Gone Girl by Gillian Flynn
My rating: 4 of 5 stars
The first half of Gone Girl pivots on an essential question: What happened to Amy Dunne on the morning of her fifth wedding anniversary? The point of view shifts from her diary entries dating back several years and her husband’s first person narrative in the present tense. He’s clearly not telling the whole truth and his impressions of her stand in contrast to her version of events in her diary entries.
Then, at the halfway point of the novel, the essential question is turned on its head. I hate to say anything about the second half of the book except it takes a dramatic turn. In fact it’s hard to talk about this book at all without spoiling the plot.
But, while the plot was fun—dark, twisted, psychotic fun—it was the way in which our societal roles dictate our behavior that was very cleverly exploited and of great interest to me. I’m not going to go into any specific spoilers but it’s kind of hard to talk about this book at all without it being a spoiler so:
——MINOR SPOILERS AHEAD——-
Nick is a jerk. He’s narcissistic and the kind of guy who will tell you anything to avoid honest communication, particularly if it will lead to him feeling uncomfortable in anyway. He’s an avoider. Amy is brilliant but crazy. However, they both adopt disguises in life and marriage to pass among the “normal” people, unnoticed for how twisted they really are.
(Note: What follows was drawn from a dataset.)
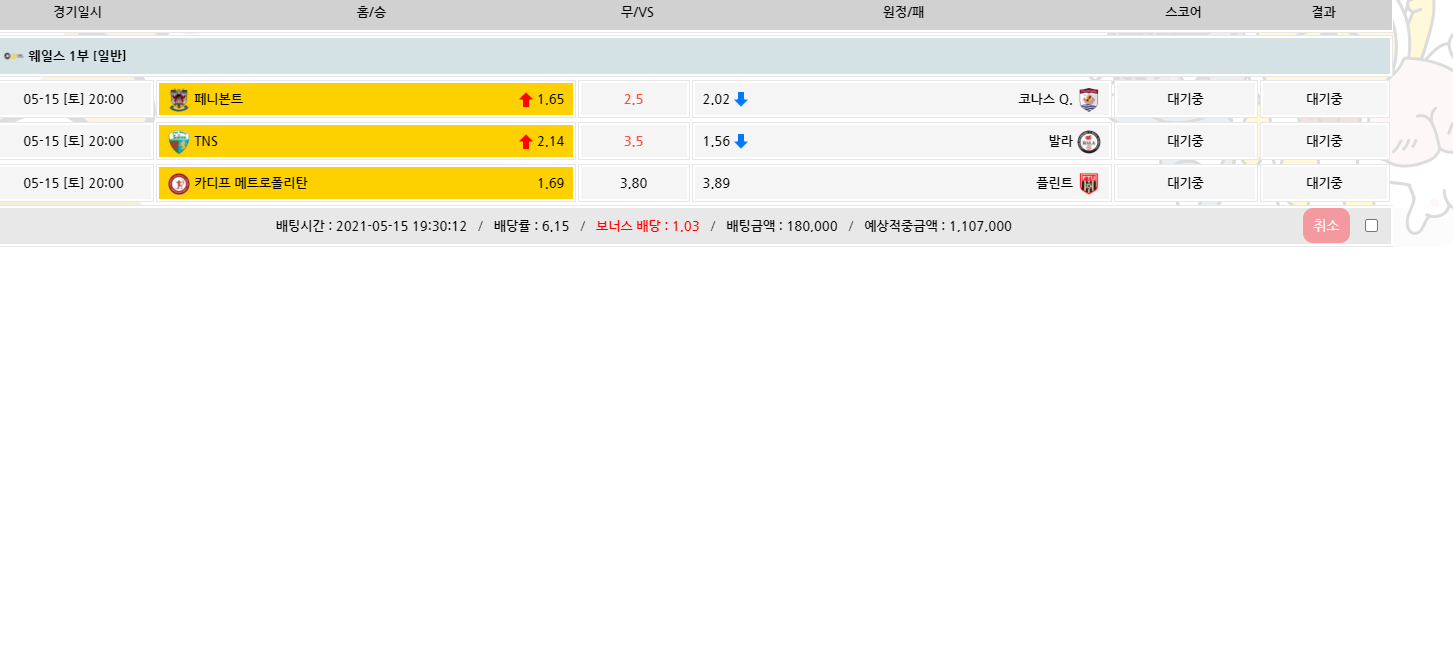Select the 페니본트 home win bet cell
The image size is (1453, 648).
click(366, 99)
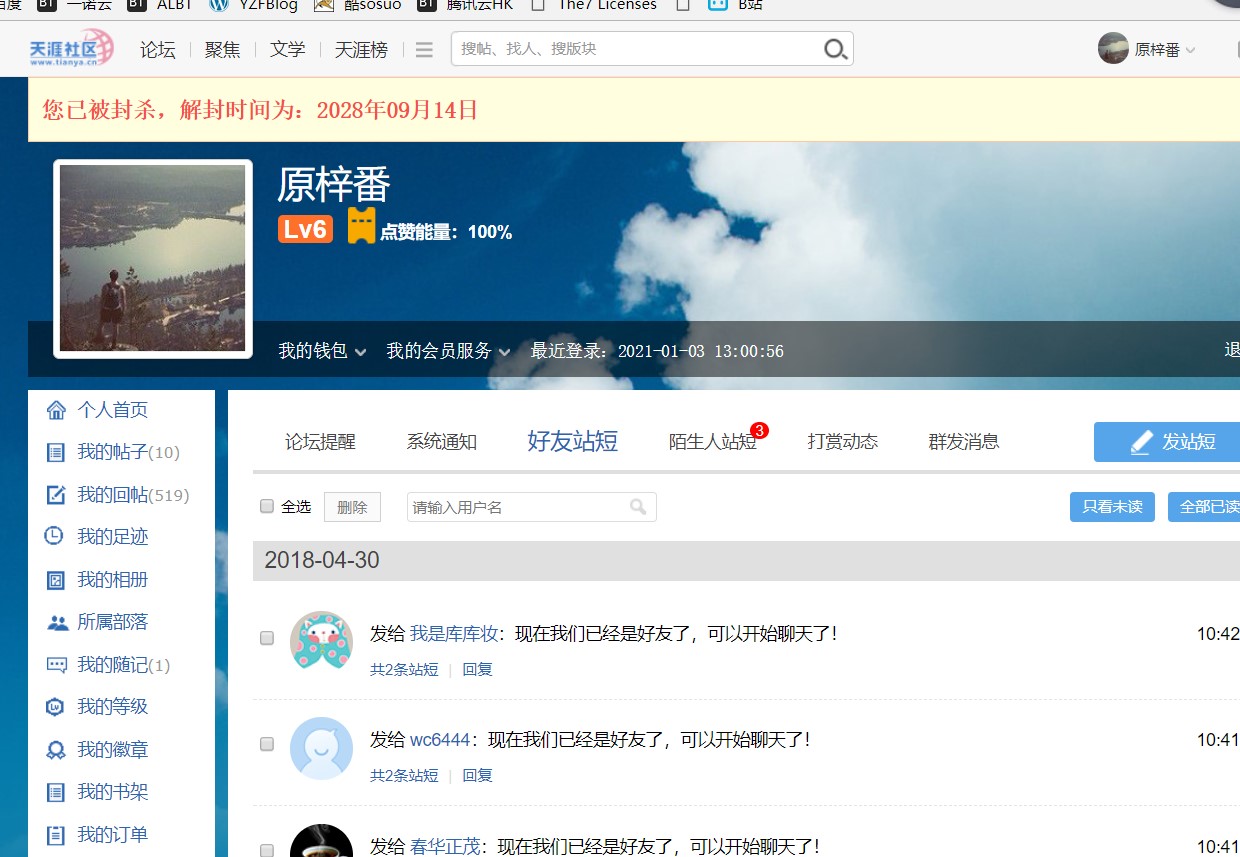Click the 我的足迹 clock icon

click(x=55, y=537)
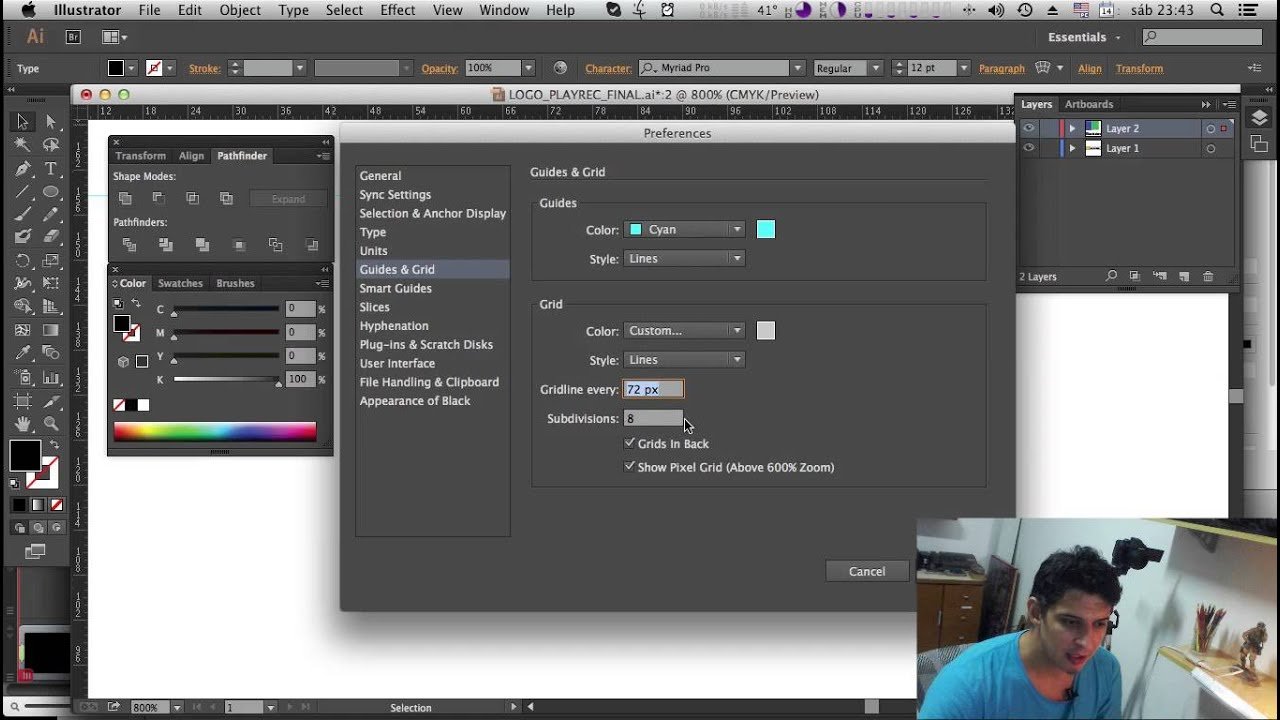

Thematically, the book takes the feminist theory idea that femininity is a disguise—a construct women adopt to pass in a patriarchal society–to its darkest conclusion: that femininity is a kind of sociopathy (and also that patriarchal entitlement is a kind of endless narcissism). In this way, Flynn neatly unpacks lots of tropes about male and female behavior but wraps it up in a plot that is darkly comedic and very often just dark but never boring.
It’s well-plotted, darkly funny, and, over the several days that I read it, I found myself thinking about it in the middle of the day and wondering how it could all be resolved. I wasn’t disappointed.